Sr. Presidente, vou me encontrar amanhã com o Ministro Pedro Malan, pois fui brindado com um convite para almoço depois de muito tempo tentando falar com S. Exª, e pretendo discutir este assunto.  

O Senado e a Câmara aprovaram medidas de ajuste fiscal que colocaram um peso enorme sobre os ombros da população, principalmente da população trabalhadora deste País. Sem dó nem piedade, este Congresso aprovou – precisava fazê-lo para evitar o caos no País – aumento de impostos e contribuição dos pensionistas e aposentados da Previdência pública, para tentar cobrir o déficit da Previdência. O Congresso Nacional aprovou medidas antipáticas que trouxeram sacrifícios à população.  

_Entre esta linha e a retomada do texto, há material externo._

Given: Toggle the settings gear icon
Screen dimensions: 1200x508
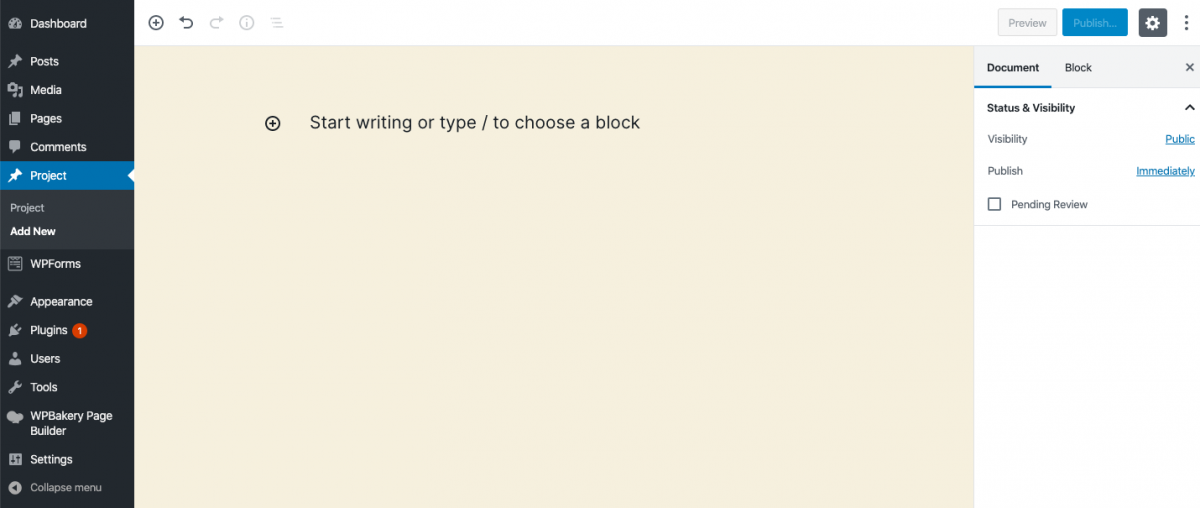Looking at the screenshot, I should click(1153, 22).
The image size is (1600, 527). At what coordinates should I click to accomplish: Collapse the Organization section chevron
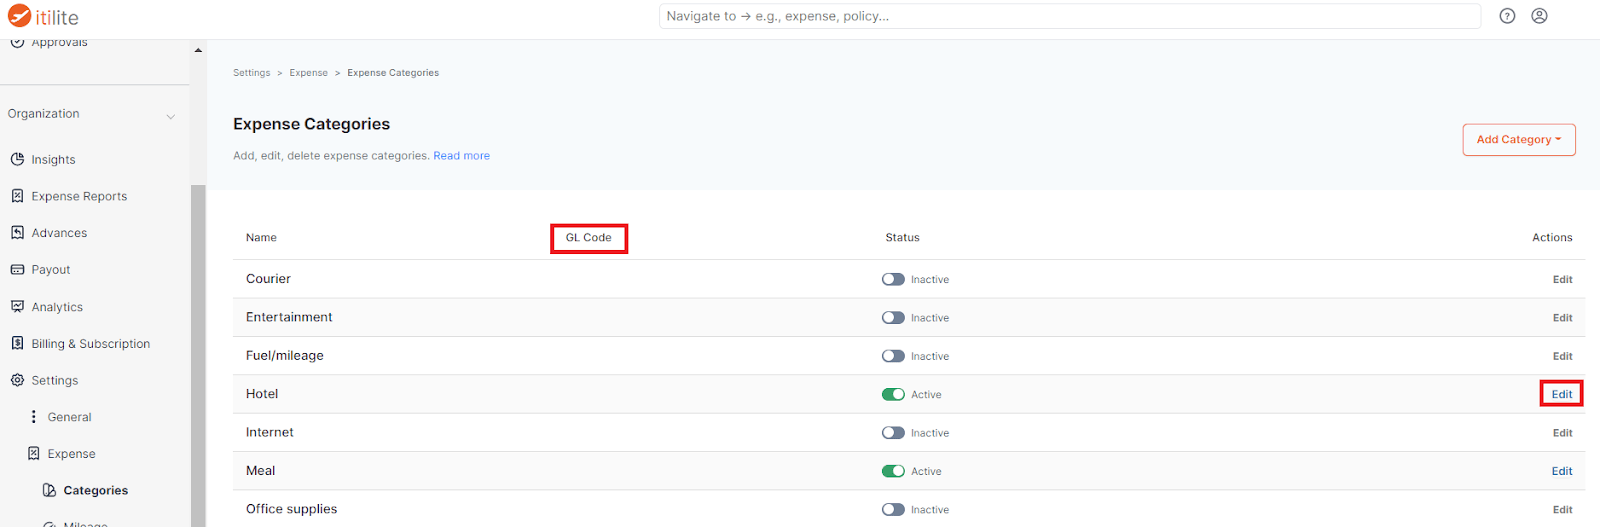tap(171, 116)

Tudo isso por conta de um acordo firmado com o FMI, cujas metas estabelecidas, segundo o Governo, estamos atingido. Entretanto, não há o cumprimento das metas por parte do Governo Federal – dados do próprio Governo da União e dos seus órgãos técnicos o demonstram. Não me preocupo com o FMI. O FMI não é um problema da população brasileira. Se não estamos cumprindo o prescrito pelo FMI, é problema do FMI.  

As metas foram fixadas para dar estabilidade à moeda e, sobretudo, para resolver o problema da economia brasileira, a fim de que ela atravessasse esses momentos de tormenta.  

Depois das eleições de 4 de outubro de 1998, o Governo iniciou conversas com o FMI, assinando, em 13 de novembro do mesmo ano, o acordo preliminar. O primeiro acordo tinha como premissa básica a manutenção da política cambial e de ajuste gradual, sendo que o dólar chegaria no máximo a R$1,32. Essa foi a premissa do acordo que não foi cumprida, porque hoje a cotação do dólar já supera R$1,90, muito acima até do patamar de R$1,75 estabelecido no segundo acordo, assinado em 8 de março. O terceiro acordo, de 2 de julho, objetivava adequar-se aos fatos gerados pela crise internacional. Em 12 de julho, o Brasil foi obrigado a promover a desvalorização cambial, comprometendo a primeira premissa assinada com o FMI de variar gradualmente a taxa cambial até R$1,32.  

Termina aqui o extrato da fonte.